Video-sharing platforms will have to take corrective measures if users flag any content as inciting violence, hatred or terrorism, MEPs agreed. To this end, these platforms would need to put in place an easy-to-use mechanism allowing users to report content and be informed of measures taken.

MEPs also proposed banning advertising and product placement for tobacco, electronic cigarettes and alcohol in children’s TV programmes and video-sharing platforms.

For TV advertising, MEPs agreed on new rules imposing a maximum 20% daily quota, giving broadcasters the flexibility of adjusting their advertising periods.

To reflect Europe’s cultural diversity, MEPs called for a 30% quota of European works in on-demand platform catalogues, instead of the 20% proposed by the EU Commission.

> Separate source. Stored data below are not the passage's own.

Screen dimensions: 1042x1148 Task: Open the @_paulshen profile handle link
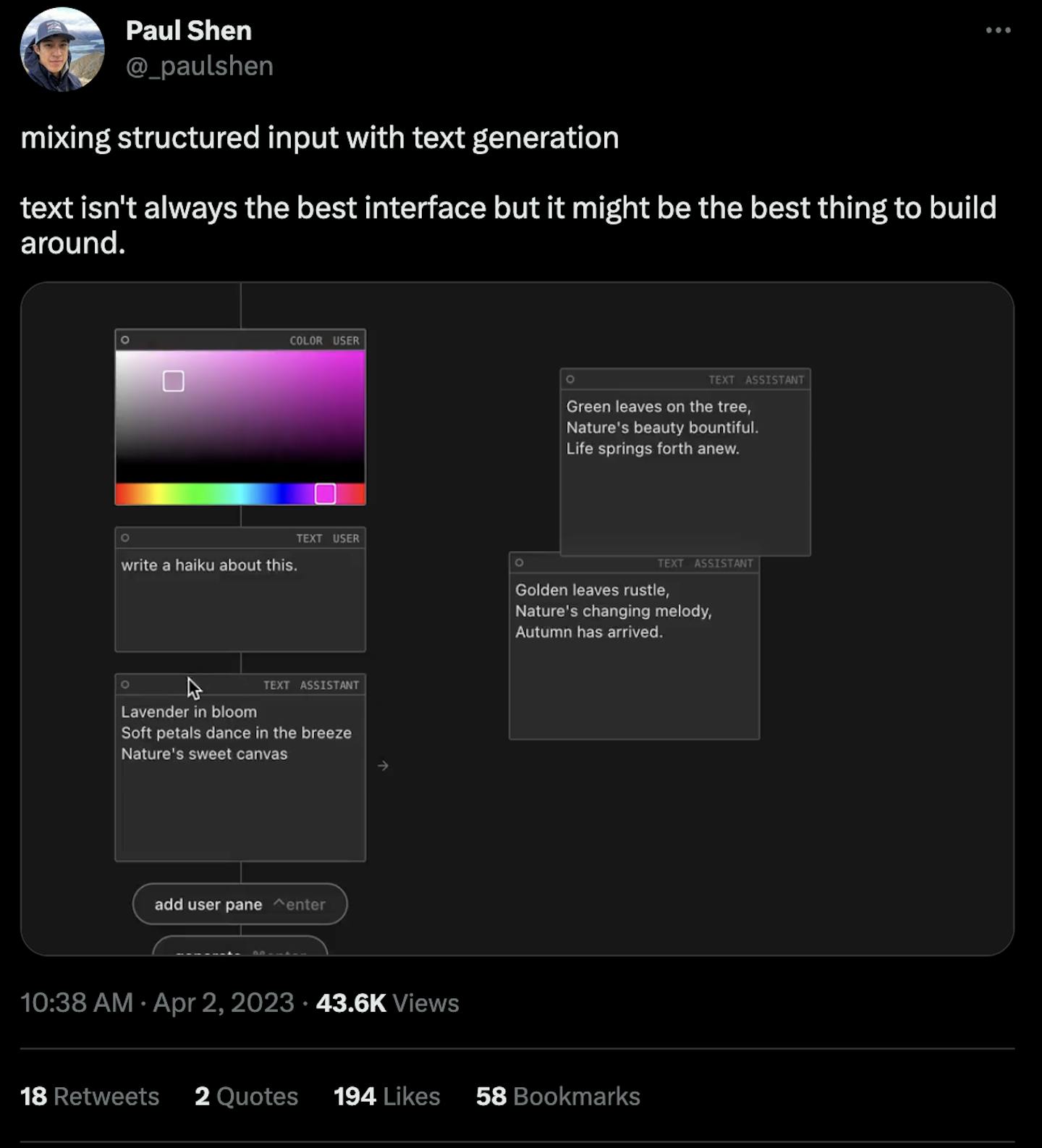click(200, 66)

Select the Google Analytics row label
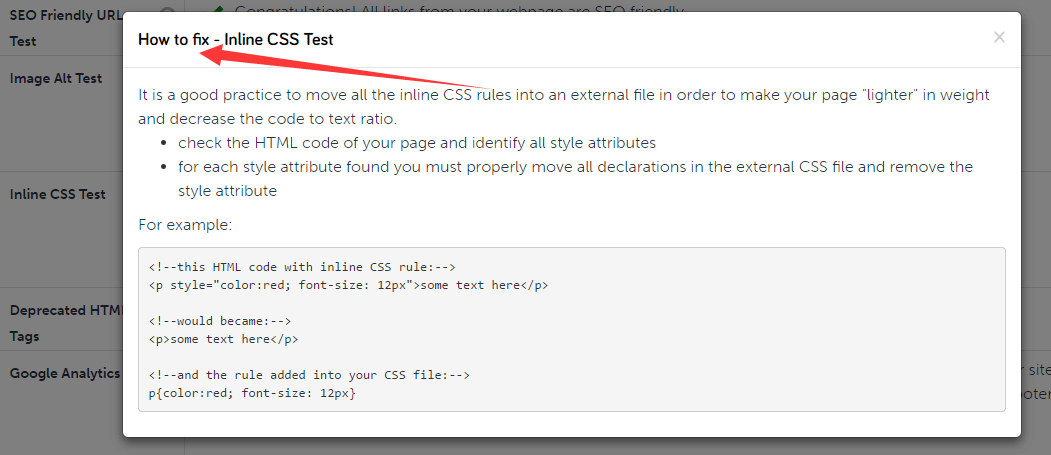pyautogui.click(x=64, y=373)
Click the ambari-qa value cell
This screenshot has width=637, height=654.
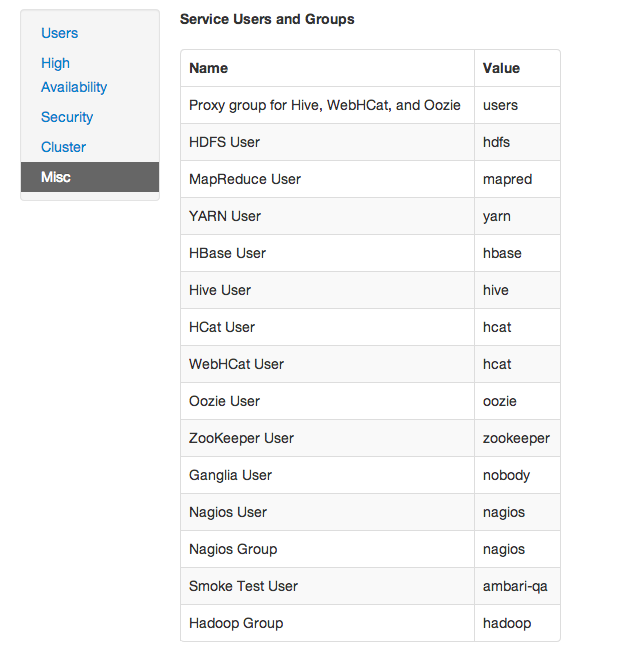coord(517,586)
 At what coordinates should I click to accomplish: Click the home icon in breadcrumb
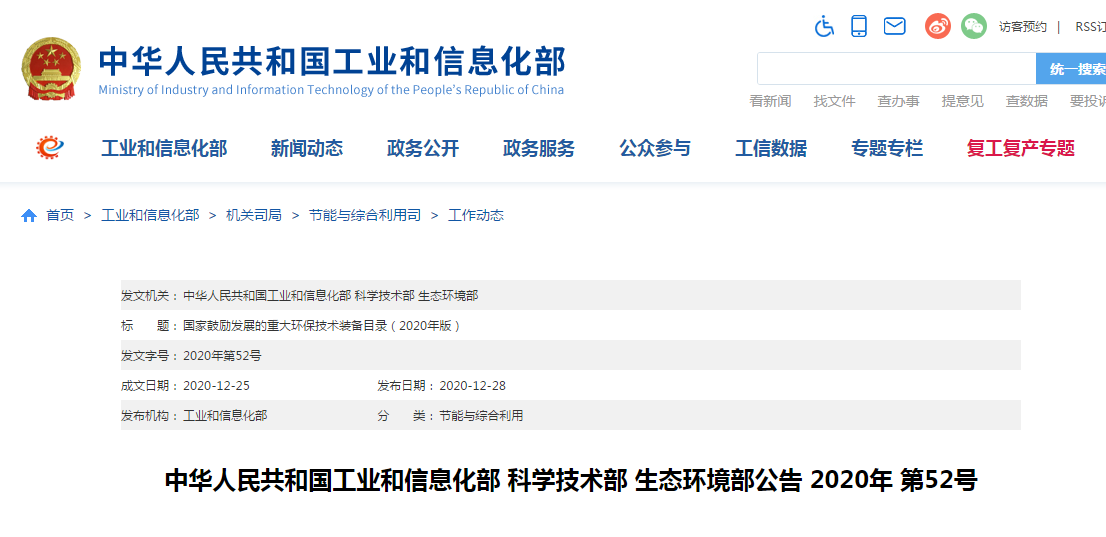click(x=29, y=215)
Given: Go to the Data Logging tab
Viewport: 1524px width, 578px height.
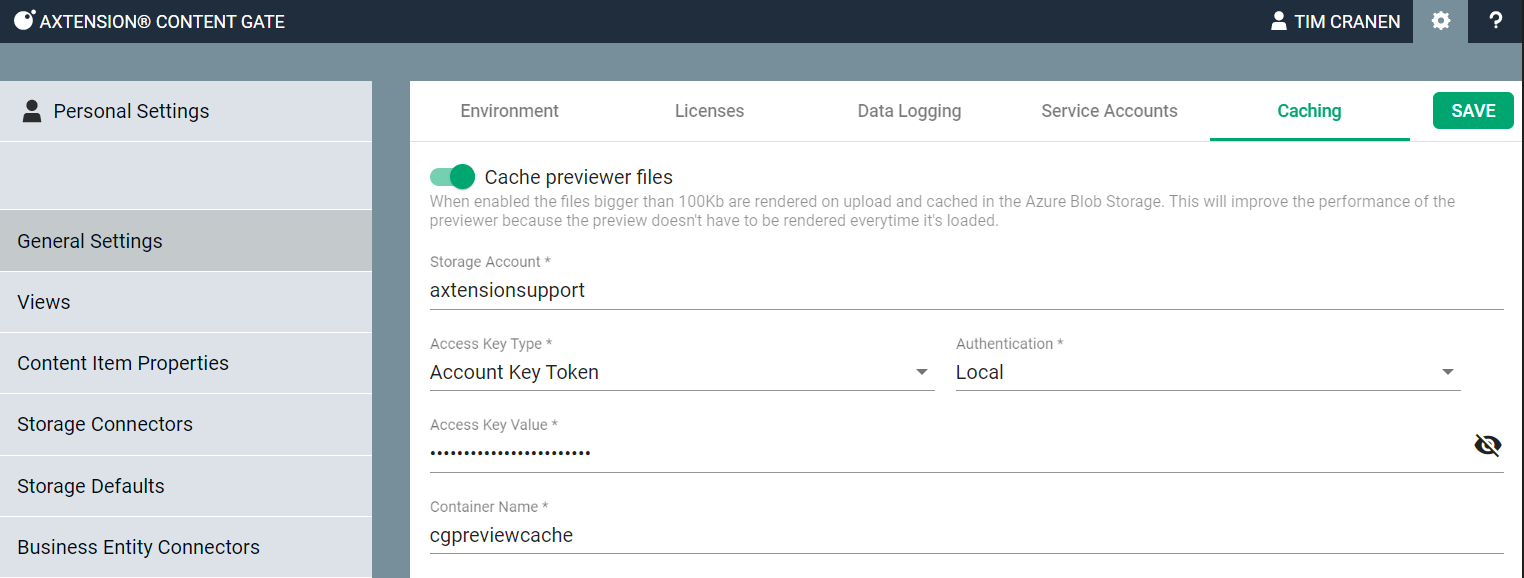Looking at the screenshot, I should (909, 111).
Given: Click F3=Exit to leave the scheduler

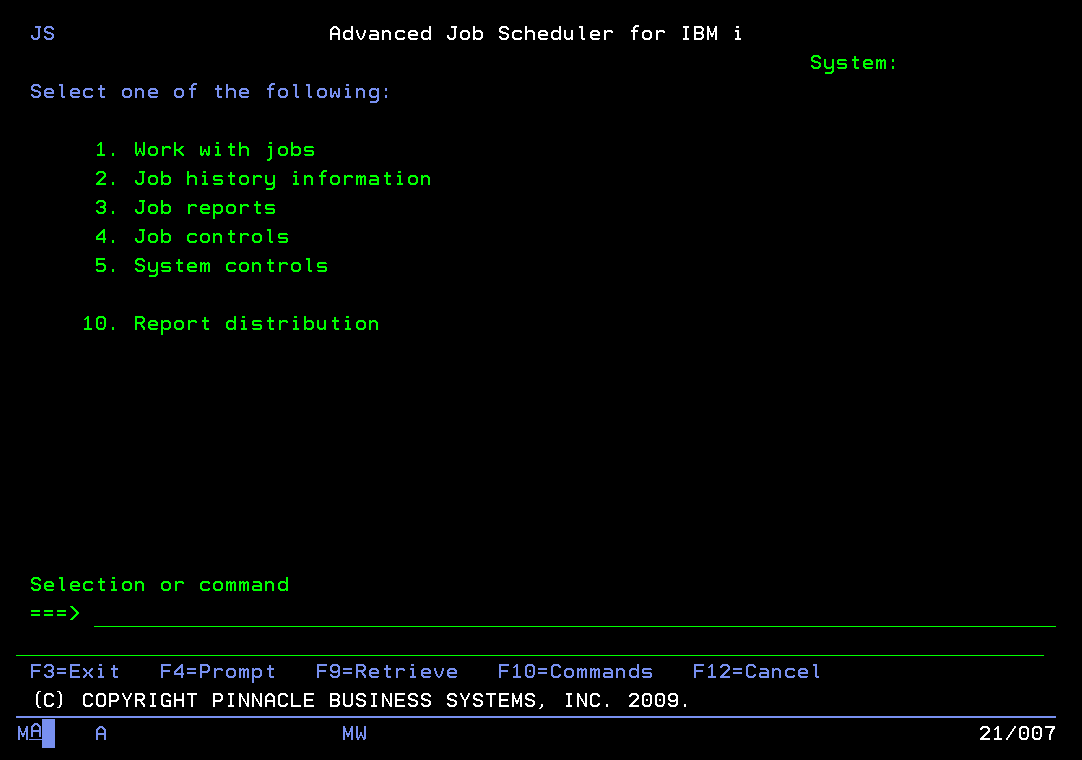Looking at the screenshot, I should (x=74, y=671).
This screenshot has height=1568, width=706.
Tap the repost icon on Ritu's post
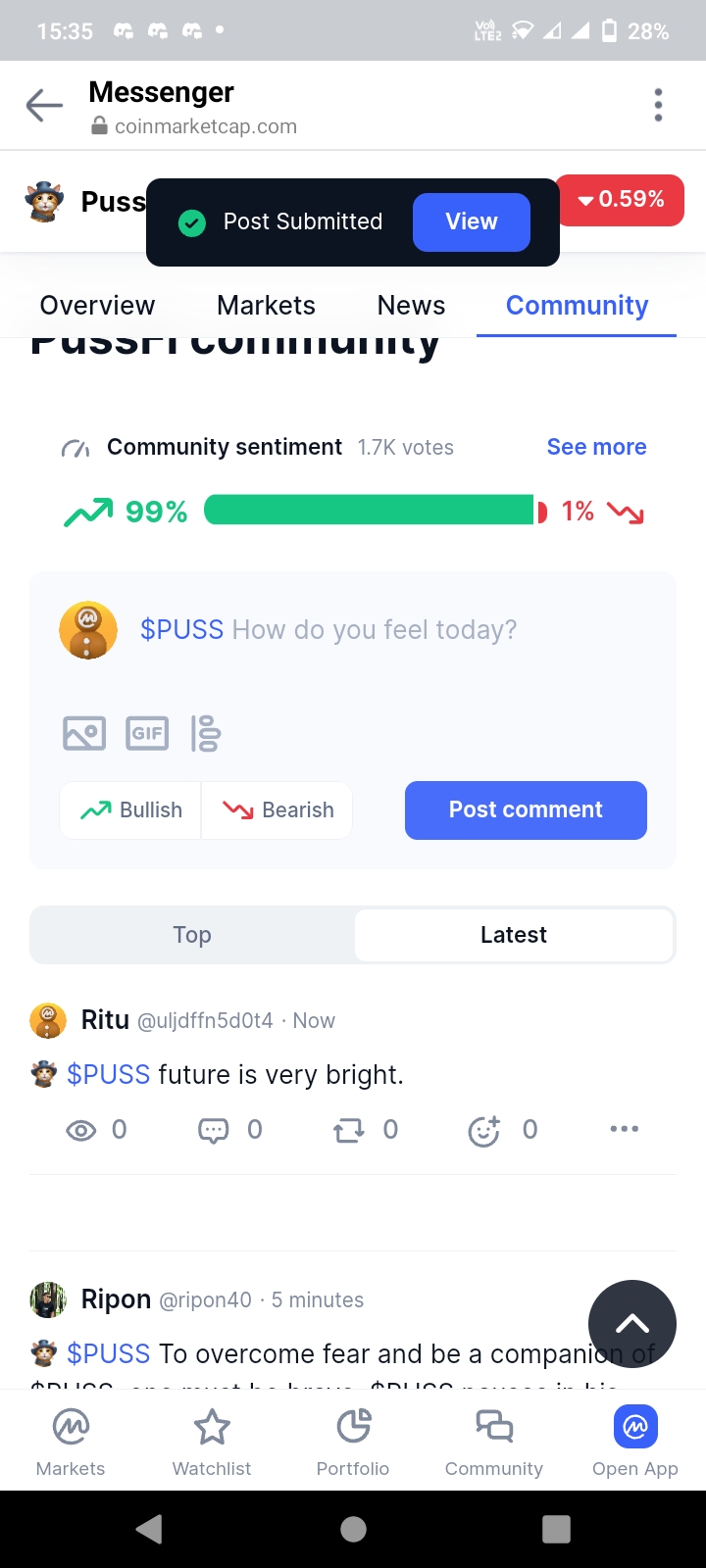(x=348, y=1131)
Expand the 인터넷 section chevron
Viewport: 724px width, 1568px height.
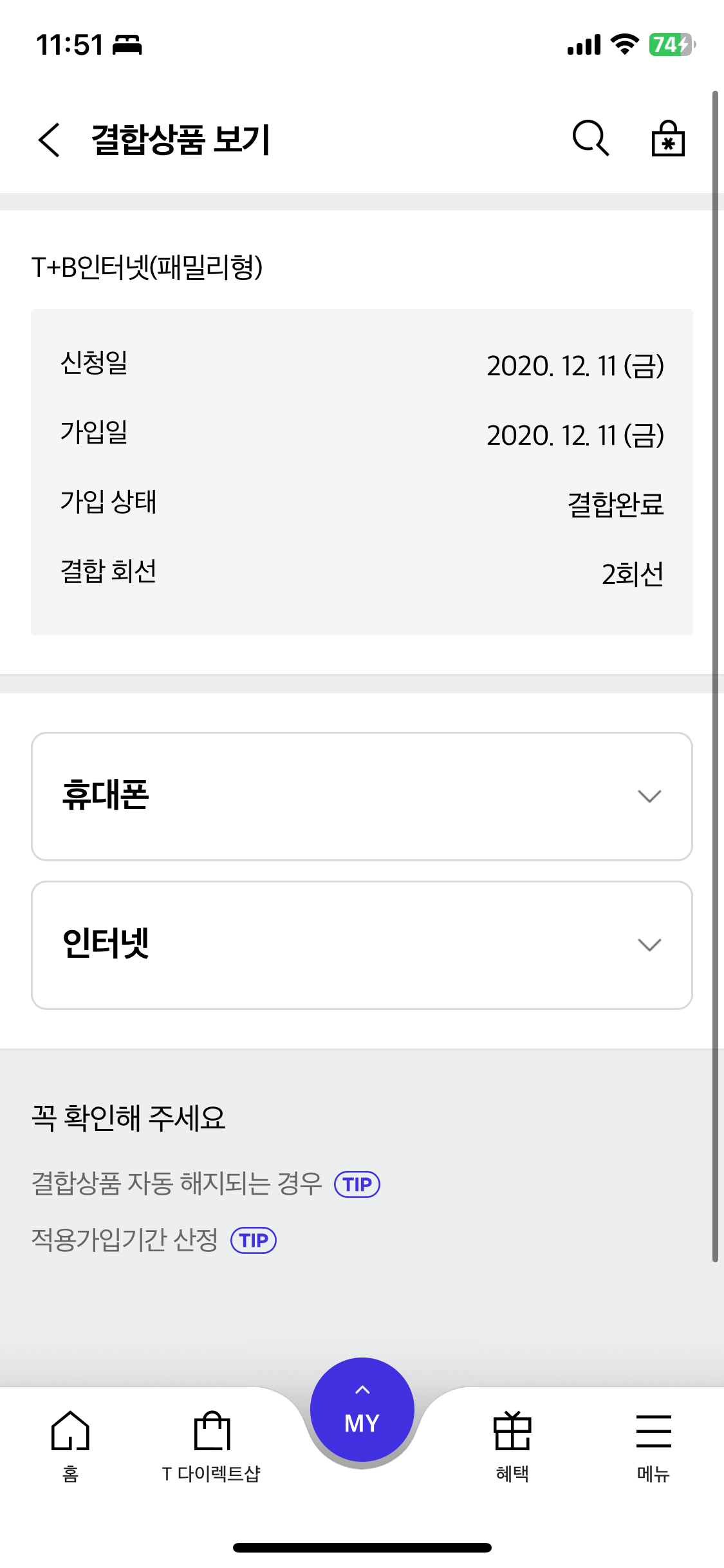pos(649,945)
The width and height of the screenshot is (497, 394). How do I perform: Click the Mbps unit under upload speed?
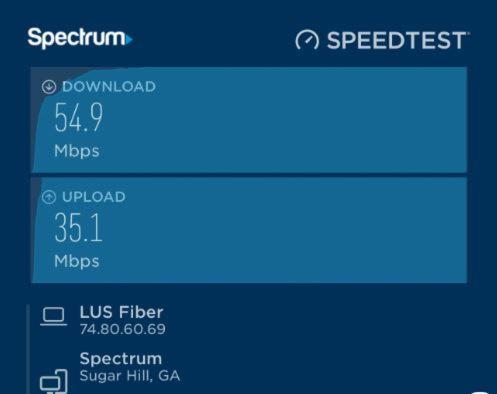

This quota should include works in the languages of the countries where they are distributed.

Under the amended rules, EU Member States could ask on-demand platforms to contribute financially to the development of European audiovisual productions, either by investing directly in content or by contributing to national funds. Their contributions should be proportional to their revenues in the country where they would contribute.

Parliament as a whole will decide on 15 May in Strasbourg whether to open inter-institutional talks for the final approval of the legislation on the basis of the Committee’s proposals. The Council plans to adopt its negotiating mandate on 23 May. To read the European Parliament’s press release in full, click here.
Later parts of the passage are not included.